Filling the gaps in mental health care

The importance of reducing time to recovery can solve fundamental problems in access to mental health services.

Currently, high demand for mental health care from U-M psychiatrists, psychologists, mental health nurse practitioners and clinical social workers means multiple weeks or even months can elapse between the time a person calls for an appointment and the day they’re seen.

In fact, the researchers say, this gap between contact and care is an especially important time to use other tools to support patients. It’s common nationwide to have such gaps because of the rise in people seeking mental health care.

Mental health smartphone apps have the potential to help fill this gap.

But while hundreds of mobile apps claim to impact mental health, there is little actual evidence showing which ones are most effective and which are most likely to work for which person.

Sen said the COMPASS team will assess mental health apps and hopes to facilitate the use of these tools to help meet the demand for mental health interventions.

He and his colleagues also envision a clinician dashboard to help providers see composite data from their patients’ smartphone apps and wearable devices in real-time.
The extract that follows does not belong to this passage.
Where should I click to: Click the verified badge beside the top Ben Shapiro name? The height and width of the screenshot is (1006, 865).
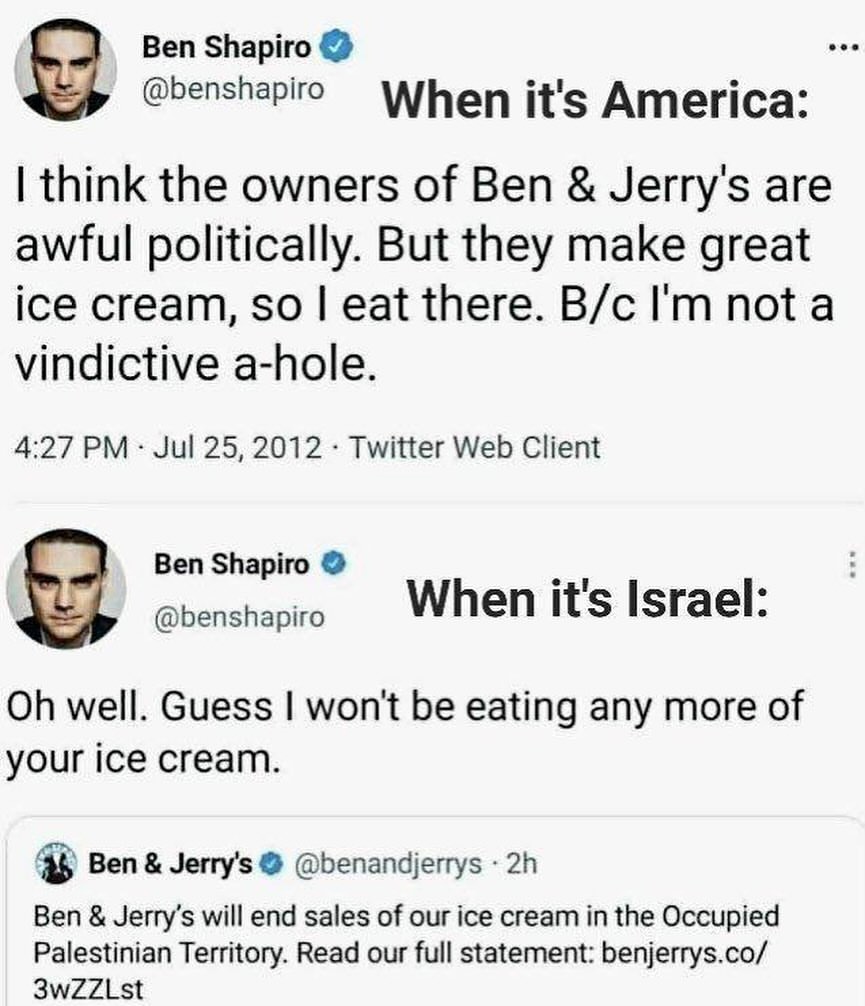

This dashboard can help monitor when patients are doing well and when their mental health may be declining, signaling that they need more immediate help.

Such dashboards have already become helpful in the ongoing management of other chronic conditions, such as high blood pressure, diabetes and asthma.

Another goal is to help patients understand how to use their personal devices in ways that will benefit them the most, such as tracking and setting goals for sleep, exercise, natural light exposure and screen time.

The COMPASS study is supported by grant U01MH136025 from the National Institute of Mental Health.The content is solely the responsibility of the authors and does not necessarily represent the official views of the National Institutes of Health.